It's no secret that the political news cycle this election has been dominated by women's issues: from the right's War on Women to the re-ignition of the Mommy Wars to the right's declaration that there's really a war on conservative women, women's votes are turning into as much of a political battleground as their bodies often have been.


So you'd think it would be a good time to be a woman pundit-writer. You'd be wrong.

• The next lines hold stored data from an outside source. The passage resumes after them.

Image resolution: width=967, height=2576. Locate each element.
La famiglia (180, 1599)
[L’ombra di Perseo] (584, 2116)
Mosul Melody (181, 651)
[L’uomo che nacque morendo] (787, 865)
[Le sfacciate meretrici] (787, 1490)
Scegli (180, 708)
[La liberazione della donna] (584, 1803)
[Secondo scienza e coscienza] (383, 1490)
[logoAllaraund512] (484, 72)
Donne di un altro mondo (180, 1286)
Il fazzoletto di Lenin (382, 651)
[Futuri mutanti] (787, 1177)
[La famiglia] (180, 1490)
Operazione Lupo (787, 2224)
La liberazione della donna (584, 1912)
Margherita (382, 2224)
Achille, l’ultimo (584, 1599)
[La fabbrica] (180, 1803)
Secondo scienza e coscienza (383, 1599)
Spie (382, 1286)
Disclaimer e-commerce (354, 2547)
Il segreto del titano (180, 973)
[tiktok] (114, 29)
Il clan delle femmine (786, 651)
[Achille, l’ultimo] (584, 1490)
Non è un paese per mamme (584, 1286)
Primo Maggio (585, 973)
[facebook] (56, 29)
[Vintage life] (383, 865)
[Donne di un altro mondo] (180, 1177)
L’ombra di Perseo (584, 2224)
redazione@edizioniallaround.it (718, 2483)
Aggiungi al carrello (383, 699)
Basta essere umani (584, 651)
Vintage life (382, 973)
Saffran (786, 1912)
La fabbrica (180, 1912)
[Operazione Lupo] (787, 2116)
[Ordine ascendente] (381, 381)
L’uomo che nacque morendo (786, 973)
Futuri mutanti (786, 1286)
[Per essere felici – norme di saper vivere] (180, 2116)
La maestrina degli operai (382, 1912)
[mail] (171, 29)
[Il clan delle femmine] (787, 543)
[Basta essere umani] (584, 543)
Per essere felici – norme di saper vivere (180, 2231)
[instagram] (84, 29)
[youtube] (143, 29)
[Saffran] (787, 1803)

Evidence compiled by the OpEd project shows that women opinion writers are only sort of the go-to source for print editors when they're writing about family (they comprise 60 percent of the bylines), gender (55 percent of the bylines) or style (50 percent of the time). The rest of the time, men's bylines far outpace those of women. Women fare slightly better in online-only outlets (33 percent of bylines compared to 20 percent) but find themselves even more likely to comprise the majority of bylines about gender, style, food and family than in traditional media outlets.

But when issues of gender and family intersect with politics, a study by The 4th Estate shows that most mainstream reporters, bookers and hosts turn to the standard political interlocutors: men.

Have a look at their chart, which looks at who gets quoted in newspapers and who appears on TV or gets booked on the radio when the topics are abortion, birth control, Planned Parenthood and women's rights:

Men are already the go-to talking heads in the mainstream media when the conversation is about the economy, national politics, the media, national security, science, law, technology, education, religion and even social issues -- regardless of whether the platform is old media or new. But the minute more than a handful of dedicated women are paying attention to abortion, birth control, the fight to retain access to either or even our right to vote, the mainstream media calls in the male cavalry to explain our bodies and rights to us.

No wonder women "don't read" about politics.